====== PAGE EXTRACT ======

Yet it was family dishes like fish soups and Chicken Kiev that he really looked forward to. His family also had some classic cook books by great chefs like Robert Carrier. “I remember my mum making some delicious stews and casseroles with rough cuts of meat.” 

Fortunately being in a house that was often full of sugary delights didn’t give Andy a great sweet tooth. “I never really took much notice of my mum’s cakes and to be honest becoming a chef when you grew up wasn’t inspiring back then. When I give talks at school assemblies now, everything has changed and children have a much greater interest in foods from around the world.  I love their curiosity too and how they get excited when I show them that pancakes don’t just have to have sweet fillings.” 

Andy now has a 10 year old daughter and 6 year old son who spend a lot of time in his restaurant kitchen watching him cook. “They love growing herbs and both go to an eco-school where they learn about foraging and often explore the countryside for ingredients”.

====== EXTRACTED INFORMATION ======

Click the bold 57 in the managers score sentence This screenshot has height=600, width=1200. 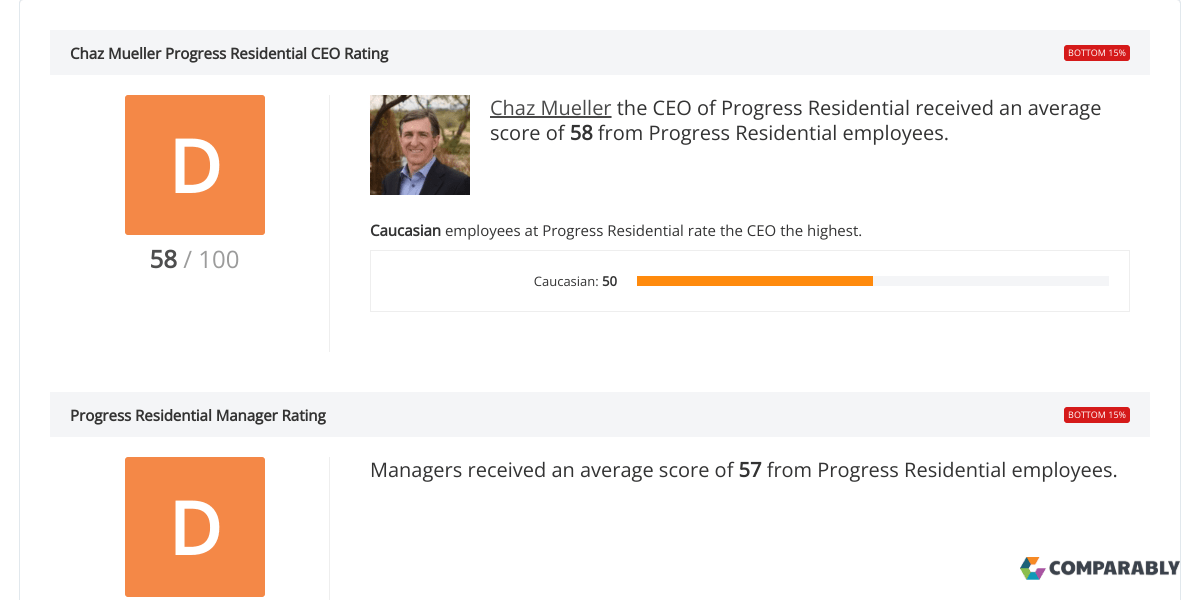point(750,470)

======
====== EXTRACTED INFORMATION ======

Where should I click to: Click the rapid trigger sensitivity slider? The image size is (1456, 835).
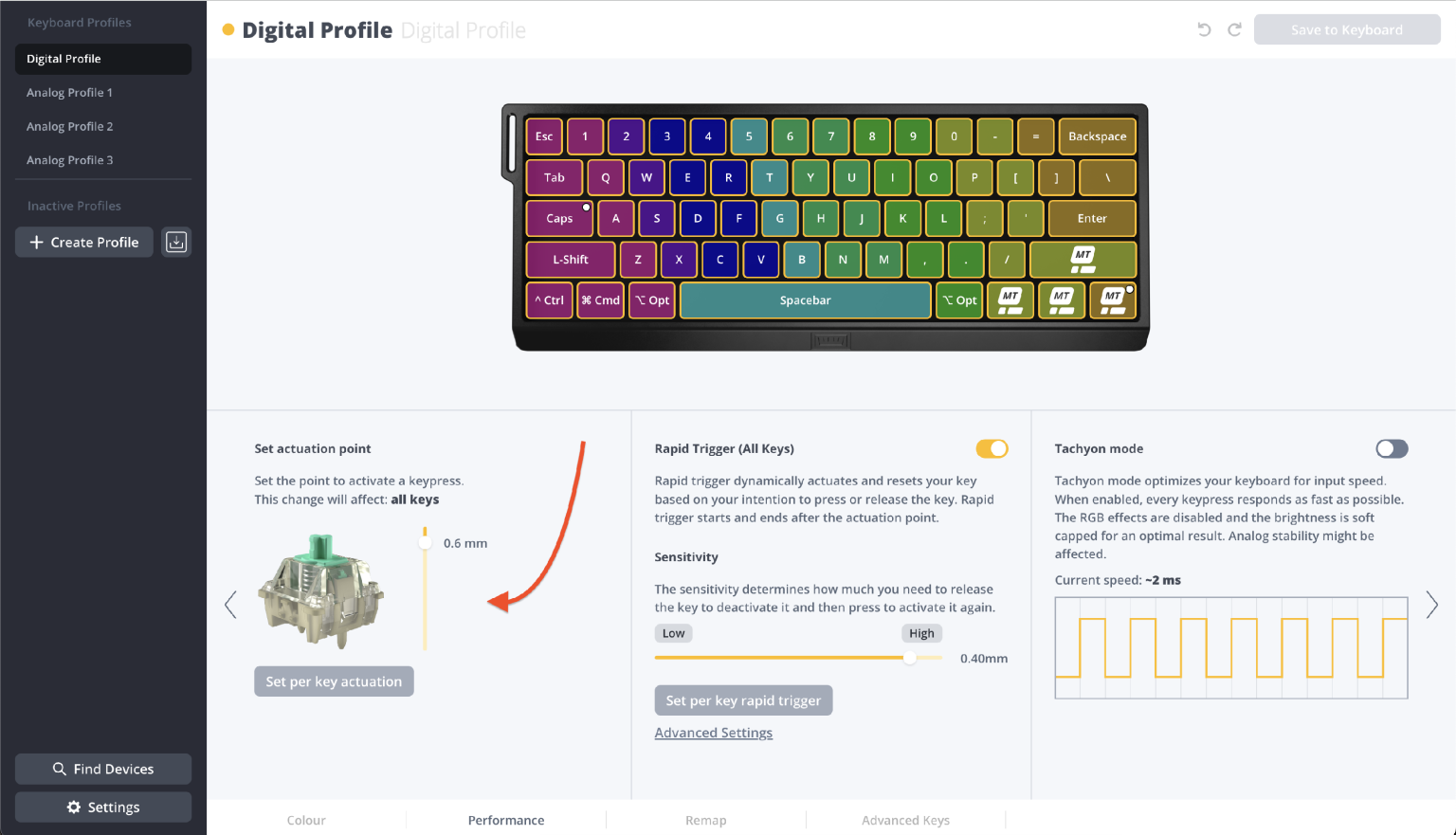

======

_REQUIRED TASKS_:
**1)** In the passage about Andy's family and food, what does Andy remember his mum making with rough cuts of meat?
**2)** Write the next few sentences of the passage about Andy's family and food, continuing after its final sentence.

_EXPECTED OUTPUTS_:
**1)** Delicious stews and casseroles.

**2)**
Andy’s busy kitchen means his children naturally see and taste lots of different foods.  When asked about how to get fussy children to eat: “The secret is to make your dishes look appealing and not spend too much time explaining to very young children what’s in each dish, as they may pick out what they don’t like. If they are part of making the dish, even if that’s just stirring or weighing ingredients, they’re much more likely eat all sorts of food.  Vegetable lasagne is an easy way to introduce healthy green vegetables like kale into children’s diets”.